Authors: Elizabeth Hunter
“I like you,” he said slyly.
She ignored that. She remembered that David had complained that she had thought him indecisive and how much he had resented her implied criticism of him. She had felt old in his company, older than he, just as she did with Takis. She turned her back on him, trying to still her sudden swift heartbeat as she reflected that Pericles didn’t have that effect on her at all.
“Why do you do that?” Takis demanded. “I like to talk with you!”
“The sun’s too hot and I’m too sleepy,” she answered. “Besides, the children will be home in a minute.”

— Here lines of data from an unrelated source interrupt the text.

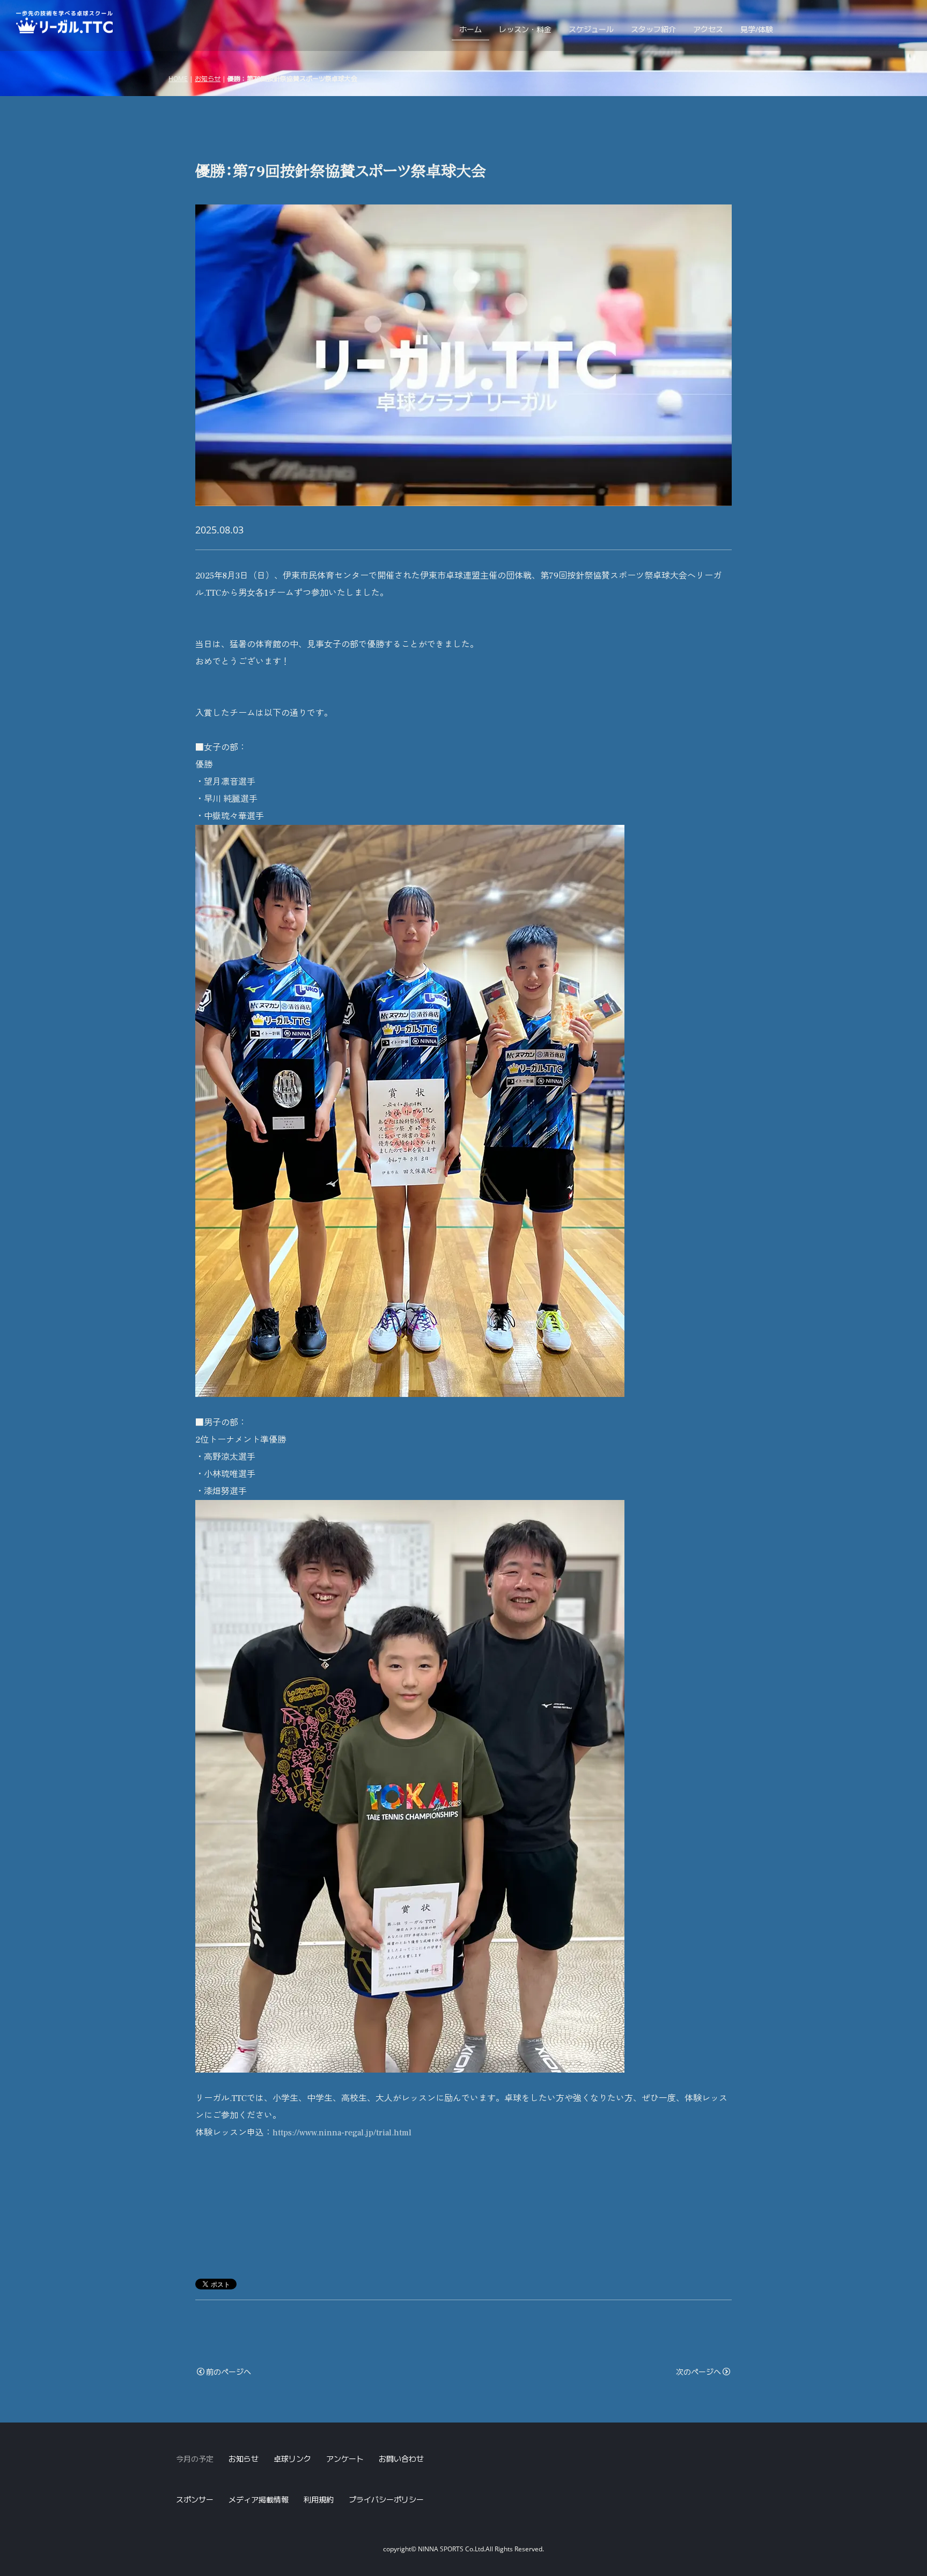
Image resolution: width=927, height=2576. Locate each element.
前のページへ (228, 2372)
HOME (178, 78)
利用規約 (319, 2499)
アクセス (708, 29)
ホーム (470, 29)
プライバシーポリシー (386, 2499)
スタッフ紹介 (653, 29)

“All the more reason to make the best use of this minute,” he said with a laugh. He put his hand on her back and stroked her shoulders. “I told you you needed some oil. You are red now. When the sun goes down it will be very painful. Shall I put some oil on for you now?”
“I’d rather you didn’t.”
“Why not? It will be nice for you. You can shut your eyes and pretend it is this man you once loved who is doing this for you. It will make you happy and then you won’t burn.”
Morag gave him a determined look. “I don’t want,” she began. He smiled the smile that was so like David’s, that touched his lips but never quite reached his cold, grey eyes. It was funny that she had only noticed that about David in the last few weeks she had known him.

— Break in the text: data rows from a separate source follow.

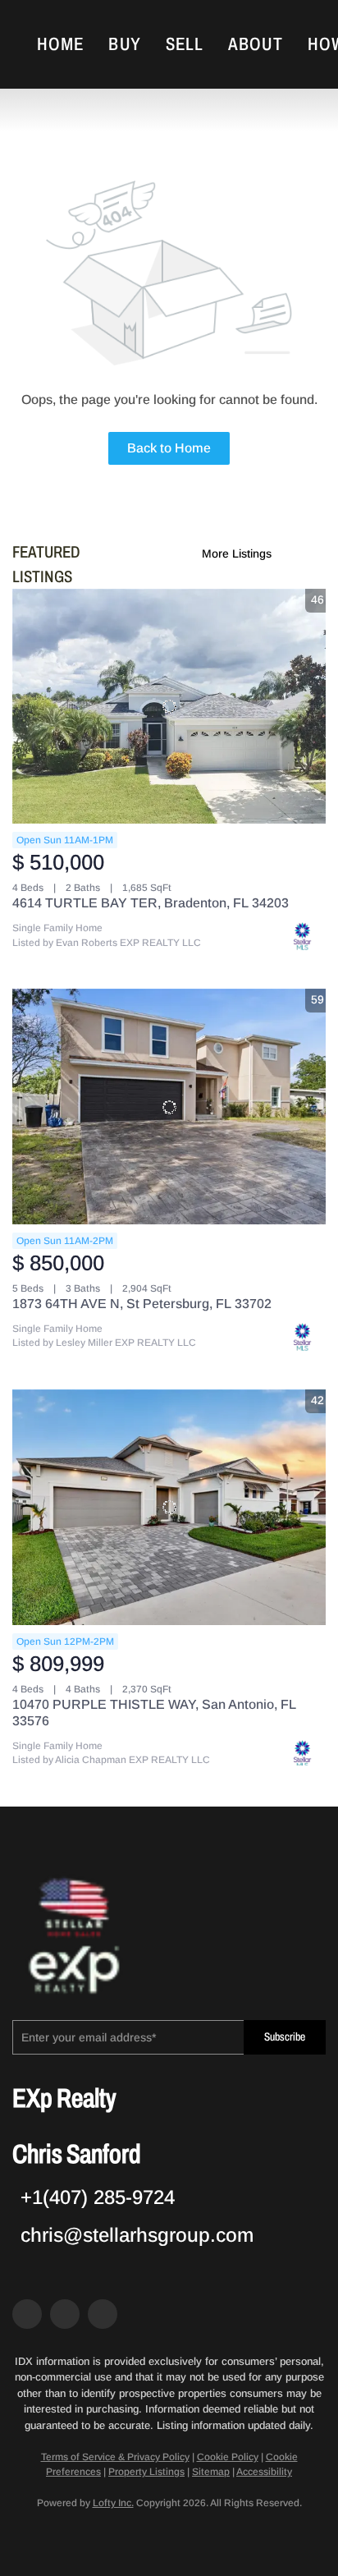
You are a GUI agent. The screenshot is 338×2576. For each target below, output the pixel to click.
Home (60, 44)
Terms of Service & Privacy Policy (115, 2457)
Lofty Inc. (113, 2503)
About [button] (255, 44)
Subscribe (284, 2037)
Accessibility (264, 2471)
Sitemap (211, 2471)
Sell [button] (184, 44)
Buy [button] (124, 44)
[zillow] (65, 2314)
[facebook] (27, 2314)
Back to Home (169, 448)
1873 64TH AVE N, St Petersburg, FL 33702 (142, 1304)
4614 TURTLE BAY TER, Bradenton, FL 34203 (150, 903)
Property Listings (146, 2471)
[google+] (102, 2314)
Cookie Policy (227, 2457)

“You will have a sore back otherwise,” he reiterated. He put some oil in the palm of his hand and began to smooth it on to her back. “Isn’t that nice?”
“It will probably come up in blisters!”
“No, no, my touch will prevent all such disasters. I have a very nice touch, ne?” He spilt some more oil straight on to her back and drew patterns in it with one finger. “Your hair is in the way. You have pretty hair. I like it.” He pushed it away from her shoulders and, a second later, she felt his lips on the back of her neck and turned indignantly towards him. “Ah, that is much better!” he said at once. “You like it? You like it very much!”
“I won’t have it!” she said hotly. “Go away, Takis, and leave me alone!”
“But you like it! I am handsome and I know very well how to treat a girl! Why should you wish me to leave you alone?”
“Because I don’t like playing at love.”
“Only with Pericles!”
“Not with anyone!” she said. “I look after Pericles’ children, nothing more.”
“That wasn’t how it seemed the first time I saw you. Why do you dislike me? I am more handsome than Pericles. It is known that women prefer me to him!”
Morag jumped to her feet. “You’re more conceited too!” she said.
He grinned up at her. “I say only the truth! Even his wife, Susan, preferred me to him. Oh, she was very much in love with me! But her father said she must marry Pericles.” “I don’t want to hear about it!”
He stood up also. “I think you do. I think you are very curious about the woman Pericles married, the mother of his children. Are you jealous of her?”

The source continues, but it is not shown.